イ・ムジチの四季ならどうしてもフェリックス・アーヨ盤を思い浮かべてしまいます。
一番最初買ったバロックレコードでしたからね。
スコアが付属していました。

MK #- | URL
2014/05/09 06:30 | edit

こんばんは。

四季も含めて、ヴィヴァルディの演奏は奏者の匙加減が難しいように思います。
昔はイル・ジャルディーノ・アルモニコやエウロパ・ガランテとかの演奏をよく聴いていましたが、今ではもうとても聴けたものではありません。

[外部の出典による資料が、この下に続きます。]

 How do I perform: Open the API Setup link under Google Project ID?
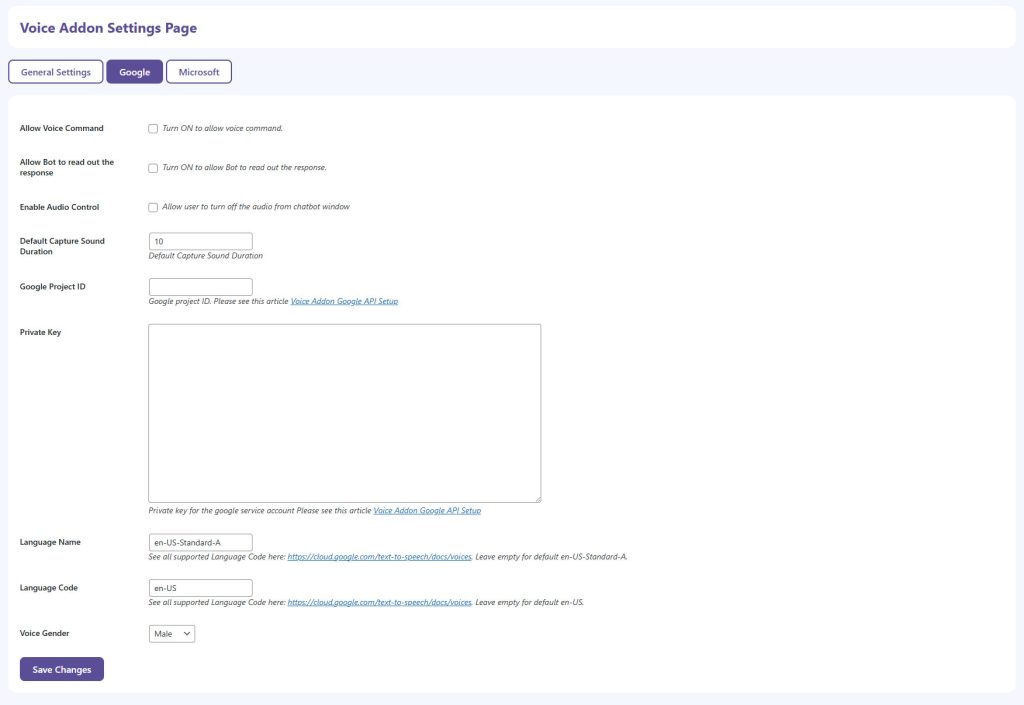click(x=344, y=301)
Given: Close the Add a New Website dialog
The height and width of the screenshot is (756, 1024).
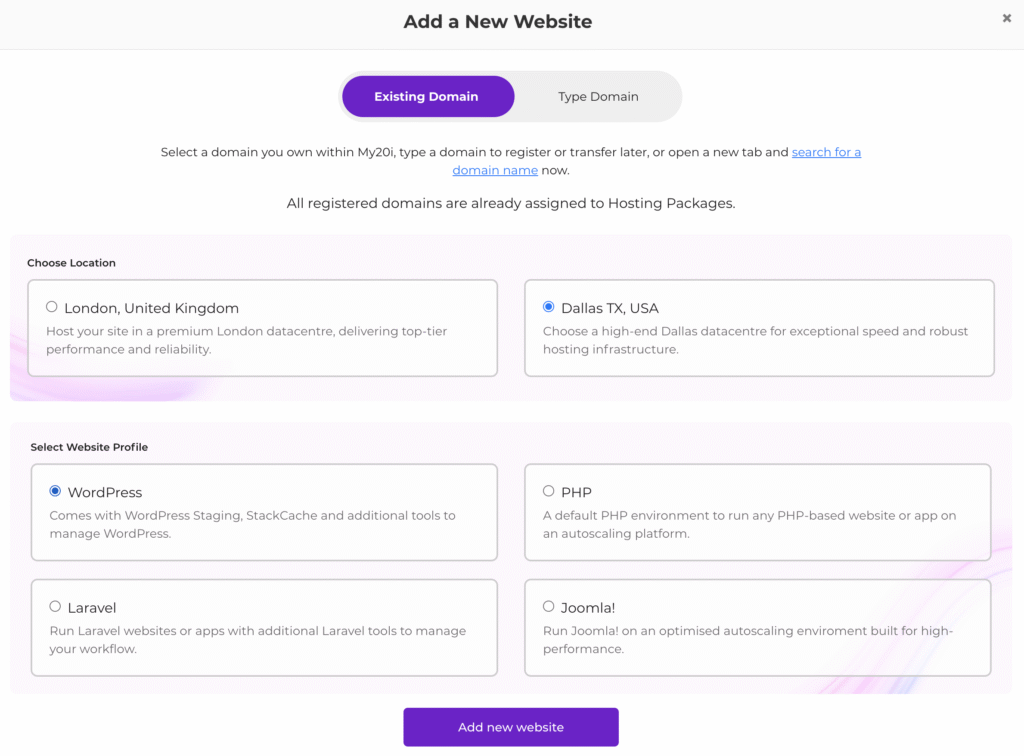Looking at the screenshot, I should click(x=1006, y=18).
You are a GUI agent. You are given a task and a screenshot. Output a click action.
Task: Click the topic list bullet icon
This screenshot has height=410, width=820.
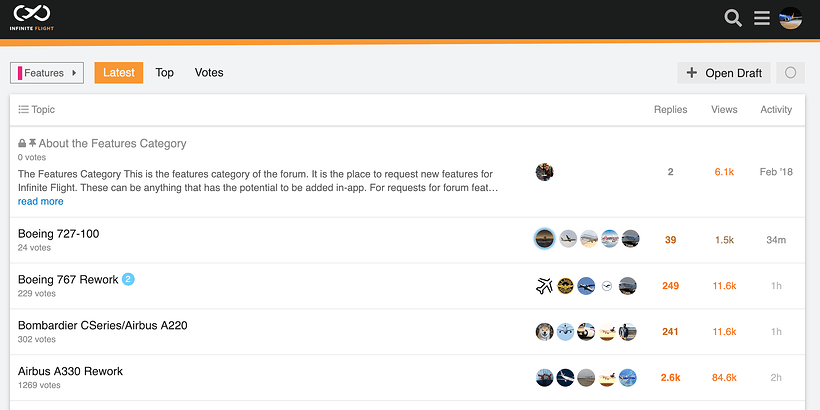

どうにも、リュートを弾くようになってから、汚い音が耐えられないのです。

私はトリオ・ソナタで素晴らしい演奏をしていた、エンリコ・ガッティの演奏や、
キアラッパ時代のアカデミア・ビザンティナが好みです。

黒羊 #FynsjLCE | URL
2014/05/09 18:36 | edit

MKさん こんばんは

アーヨ盤ならモノラル期のものを以前持っていました、兼価盤でしたが;
スコアはN.マリナー盤にも付いていました、あとレオンハルトのブランデンブルクconも自筆譜のファクシミリが付いていました。初版ならではの充実ぶりですね。

michael #xNtCea2Y | URL
2014/05/09 18:37 | edit

黒羊さん こんばんは

確かにピリオド系にも、聴くに耐えないものがありますね;あくまで音楽的で味わい深い演奏を求めたいです。ヴィヴァルディなど取り上げない奏者もいますが;お馴染み過ぎる曲だけに「四季」はある意味、奏者や団体の音楽性を知る試金石のようでもあります。これから「四季」をいくつかレビューしますが、この点に注目して聴きたいです。